▶ **STATED TASK**
Copy the data below word for word, starting at the line with "Given: Click the number" and ending at the line with "pyautogui.click(x=45, y=71)", both lines included.

%%

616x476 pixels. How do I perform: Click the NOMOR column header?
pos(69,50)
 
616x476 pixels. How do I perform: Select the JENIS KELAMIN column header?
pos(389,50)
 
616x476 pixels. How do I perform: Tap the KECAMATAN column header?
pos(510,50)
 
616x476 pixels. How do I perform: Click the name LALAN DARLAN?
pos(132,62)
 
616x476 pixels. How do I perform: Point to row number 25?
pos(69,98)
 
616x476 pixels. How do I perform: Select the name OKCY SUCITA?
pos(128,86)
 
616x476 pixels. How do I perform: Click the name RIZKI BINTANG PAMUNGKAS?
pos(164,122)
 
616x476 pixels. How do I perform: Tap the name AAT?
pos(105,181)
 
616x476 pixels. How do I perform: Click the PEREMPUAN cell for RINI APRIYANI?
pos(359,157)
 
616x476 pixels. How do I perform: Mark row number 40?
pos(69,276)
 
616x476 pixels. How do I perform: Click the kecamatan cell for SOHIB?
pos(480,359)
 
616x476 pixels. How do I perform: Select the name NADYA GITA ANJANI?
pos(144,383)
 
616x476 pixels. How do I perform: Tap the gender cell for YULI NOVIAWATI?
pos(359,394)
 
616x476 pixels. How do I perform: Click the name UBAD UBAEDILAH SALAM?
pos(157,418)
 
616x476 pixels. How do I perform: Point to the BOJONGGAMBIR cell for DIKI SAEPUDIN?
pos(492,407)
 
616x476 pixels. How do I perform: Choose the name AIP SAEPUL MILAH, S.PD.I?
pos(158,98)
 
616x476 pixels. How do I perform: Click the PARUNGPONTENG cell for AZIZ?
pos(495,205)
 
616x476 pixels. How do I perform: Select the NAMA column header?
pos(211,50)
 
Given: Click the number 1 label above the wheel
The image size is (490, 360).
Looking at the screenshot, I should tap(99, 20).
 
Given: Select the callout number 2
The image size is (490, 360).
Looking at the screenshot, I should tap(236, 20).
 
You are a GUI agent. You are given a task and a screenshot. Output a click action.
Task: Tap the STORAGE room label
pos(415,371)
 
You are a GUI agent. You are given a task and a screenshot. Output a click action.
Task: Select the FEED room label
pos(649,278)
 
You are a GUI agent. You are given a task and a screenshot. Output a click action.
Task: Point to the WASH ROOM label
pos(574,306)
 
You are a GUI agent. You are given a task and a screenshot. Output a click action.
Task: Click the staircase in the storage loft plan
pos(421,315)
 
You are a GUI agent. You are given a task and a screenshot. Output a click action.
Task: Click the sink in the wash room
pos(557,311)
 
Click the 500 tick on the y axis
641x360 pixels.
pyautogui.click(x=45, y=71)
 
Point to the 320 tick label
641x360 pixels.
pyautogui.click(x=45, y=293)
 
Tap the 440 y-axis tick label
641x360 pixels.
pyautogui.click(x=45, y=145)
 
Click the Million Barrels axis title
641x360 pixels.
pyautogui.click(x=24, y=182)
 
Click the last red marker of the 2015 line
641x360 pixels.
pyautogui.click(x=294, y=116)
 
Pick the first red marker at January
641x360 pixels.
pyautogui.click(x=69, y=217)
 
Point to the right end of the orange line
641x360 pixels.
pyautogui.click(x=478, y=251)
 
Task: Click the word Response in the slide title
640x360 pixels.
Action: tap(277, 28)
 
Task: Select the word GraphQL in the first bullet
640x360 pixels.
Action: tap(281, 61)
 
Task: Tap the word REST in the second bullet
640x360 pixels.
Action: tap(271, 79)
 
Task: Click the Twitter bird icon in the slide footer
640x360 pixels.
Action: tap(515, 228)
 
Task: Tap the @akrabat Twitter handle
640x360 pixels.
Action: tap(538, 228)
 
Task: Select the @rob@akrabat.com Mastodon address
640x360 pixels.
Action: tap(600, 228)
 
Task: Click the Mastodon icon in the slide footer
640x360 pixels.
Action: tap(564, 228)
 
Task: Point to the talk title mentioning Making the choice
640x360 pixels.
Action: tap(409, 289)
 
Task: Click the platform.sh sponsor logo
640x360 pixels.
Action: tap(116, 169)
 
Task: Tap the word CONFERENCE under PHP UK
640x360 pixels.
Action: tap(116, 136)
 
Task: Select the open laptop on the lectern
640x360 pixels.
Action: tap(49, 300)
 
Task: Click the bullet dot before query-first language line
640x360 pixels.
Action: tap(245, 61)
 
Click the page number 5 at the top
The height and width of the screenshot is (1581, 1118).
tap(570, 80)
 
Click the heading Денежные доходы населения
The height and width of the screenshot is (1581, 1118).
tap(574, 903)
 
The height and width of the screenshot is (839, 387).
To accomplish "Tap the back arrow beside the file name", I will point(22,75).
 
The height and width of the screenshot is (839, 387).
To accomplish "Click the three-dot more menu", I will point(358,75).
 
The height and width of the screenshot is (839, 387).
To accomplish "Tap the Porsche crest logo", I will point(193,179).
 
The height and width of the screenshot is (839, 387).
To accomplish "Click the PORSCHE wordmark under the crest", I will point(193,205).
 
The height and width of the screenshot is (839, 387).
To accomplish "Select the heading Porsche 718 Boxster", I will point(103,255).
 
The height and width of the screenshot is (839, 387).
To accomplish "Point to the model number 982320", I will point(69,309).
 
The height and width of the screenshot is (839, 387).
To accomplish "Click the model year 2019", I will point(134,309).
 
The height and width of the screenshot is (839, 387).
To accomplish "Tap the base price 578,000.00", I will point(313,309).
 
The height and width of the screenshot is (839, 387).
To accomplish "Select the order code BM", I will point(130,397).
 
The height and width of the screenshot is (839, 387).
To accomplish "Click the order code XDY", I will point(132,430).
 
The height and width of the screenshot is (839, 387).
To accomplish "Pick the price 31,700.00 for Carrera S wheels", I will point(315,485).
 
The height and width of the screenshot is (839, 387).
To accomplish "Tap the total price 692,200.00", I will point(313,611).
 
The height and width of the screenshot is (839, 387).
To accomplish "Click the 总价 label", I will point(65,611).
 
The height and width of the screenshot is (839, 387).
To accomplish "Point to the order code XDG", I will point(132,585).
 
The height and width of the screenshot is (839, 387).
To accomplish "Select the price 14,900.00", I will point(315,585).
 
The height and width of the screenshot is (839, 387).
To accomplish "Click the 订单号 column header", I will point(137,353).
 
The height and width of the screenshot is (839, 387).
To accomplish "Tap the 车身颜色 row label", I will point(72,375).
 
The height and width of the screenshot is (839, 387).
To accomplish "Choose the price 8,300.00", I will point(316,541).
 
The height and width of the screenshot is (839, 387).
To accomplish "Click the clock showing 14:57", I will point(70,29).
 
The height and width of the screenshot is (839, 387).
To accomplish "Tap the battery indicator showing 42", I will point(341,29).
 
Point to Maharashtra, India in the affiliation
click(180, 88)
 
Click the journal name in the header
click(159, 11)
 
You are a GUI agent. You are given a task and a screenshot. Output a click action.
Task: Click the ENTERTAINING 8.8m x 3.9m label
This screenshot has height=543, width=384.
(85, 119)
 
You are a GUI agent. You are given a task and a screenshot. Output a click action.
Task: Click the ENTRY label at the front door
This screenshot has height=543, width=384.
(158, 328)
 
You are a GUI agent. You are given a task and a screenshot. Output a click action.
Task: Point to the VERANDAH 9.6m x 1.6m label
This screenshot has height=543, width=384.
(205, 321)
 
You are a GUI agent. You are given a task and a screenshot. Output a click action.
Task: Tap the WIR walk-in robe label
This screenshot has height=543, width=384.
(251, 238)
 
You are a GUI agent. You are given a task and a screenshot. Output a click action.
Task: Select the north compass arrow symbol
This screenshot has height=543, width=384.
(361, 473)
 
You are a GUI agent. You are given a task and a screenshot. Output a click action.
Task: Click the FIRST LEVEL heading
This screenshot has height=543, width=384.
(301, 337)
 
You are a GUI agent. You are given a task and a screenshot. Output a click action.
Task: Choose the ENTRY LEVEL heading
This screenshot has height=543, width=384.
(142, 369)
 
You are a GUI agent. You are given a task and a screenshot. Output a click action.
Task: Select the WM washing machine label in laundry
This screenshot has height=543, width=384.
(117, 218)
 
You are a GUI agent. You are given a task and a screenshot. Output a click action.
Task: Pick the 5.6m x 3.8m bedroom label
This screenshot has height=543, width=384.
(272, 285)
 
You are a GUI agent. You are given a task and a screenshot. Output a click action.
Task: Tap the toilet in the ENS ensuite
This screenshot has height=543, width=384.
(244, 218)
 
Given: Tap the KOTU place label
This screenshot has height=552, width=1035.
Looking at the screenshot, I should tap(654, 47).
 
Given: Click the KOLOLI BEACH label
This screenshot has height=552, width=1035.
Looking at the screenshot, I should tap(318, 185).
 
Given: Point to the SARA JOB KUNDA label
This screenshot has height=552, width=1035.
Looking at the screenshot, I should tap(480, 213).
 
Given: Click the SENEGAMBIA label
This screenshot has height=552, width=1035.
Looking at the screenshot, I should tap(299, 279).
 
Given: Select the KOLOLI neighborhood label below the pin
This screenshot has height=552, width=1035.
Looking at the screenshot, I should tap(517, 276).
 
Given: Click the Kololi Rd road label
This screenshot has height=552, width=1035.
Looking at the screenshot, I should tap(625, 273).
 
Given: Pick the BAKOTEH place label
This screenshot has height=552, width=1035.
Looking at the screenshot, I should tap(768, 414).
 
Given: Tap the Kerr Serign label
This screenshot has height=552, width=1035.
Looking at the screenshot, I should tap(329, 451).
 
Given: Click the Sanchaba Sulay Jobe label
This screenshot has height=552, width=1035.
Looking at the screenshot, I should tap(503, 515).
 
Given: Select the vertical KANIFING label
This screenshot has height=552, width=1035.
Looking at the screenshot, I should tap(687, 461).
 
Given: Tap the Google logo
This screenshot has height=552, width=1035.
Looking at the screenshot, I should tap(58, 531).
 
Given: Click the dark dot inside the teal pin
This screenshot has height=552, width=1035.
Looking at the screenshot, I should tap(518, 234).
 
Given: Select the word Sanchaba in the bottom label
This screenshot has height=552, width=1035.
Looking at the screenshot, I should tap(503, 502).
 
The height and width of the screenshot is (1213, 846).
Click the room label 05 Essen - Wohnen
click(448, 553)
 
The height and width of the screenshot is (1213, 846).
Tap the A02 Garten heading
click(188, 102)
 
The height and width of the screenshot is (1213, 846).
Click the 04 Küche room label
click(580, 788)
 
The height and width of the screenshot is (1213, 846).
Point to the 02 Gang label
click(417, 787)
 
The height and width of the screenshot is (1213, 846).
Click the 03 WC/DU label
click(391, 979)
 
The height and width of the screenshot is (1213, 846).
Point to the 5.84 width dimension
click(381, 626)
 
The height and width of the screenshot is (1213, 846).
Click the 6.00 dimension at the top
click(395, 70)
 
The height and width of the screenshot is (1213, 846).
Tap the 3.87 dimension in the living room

%%

▶ **RESULT BELOW**
Given: Click the number 1 label above the wheel
The image size is (490, 360).
Looking at the screenshot, I should tap(99, 20).
 
Given: Select the callout number 2
The image size is (490, 360).
Looking at the screenshot, I should tap(236, 20).
 
You are a GUI agent. You are given a task and a screenshot. Output a click action.
Task: Tap the STORAGE room label
pos(415,371)
 
You are a GUI agent. You are given a task and a screenshot. Output a click action.
Task: Select the FEED room label
pos(649,278)
 
You are a GUI agent. You are given a task and a screenshot. Output a click action.
Task: Point to the WASH ROOM label
pos(574,306)
 
You are a GUI agent. You are given a task and a screenshot. Output a click action.
Task: Click the staircase in the storage loft plan
pos(421,315)
 
You are a GUI agent. You are given a task and a screenshot. Output a click action.
Task: Click the sink in the wash room
pos(557,311)
 
Click the 500 tick on the y axis
641x360 pixels.
pyautogui.click(x=45, y=71)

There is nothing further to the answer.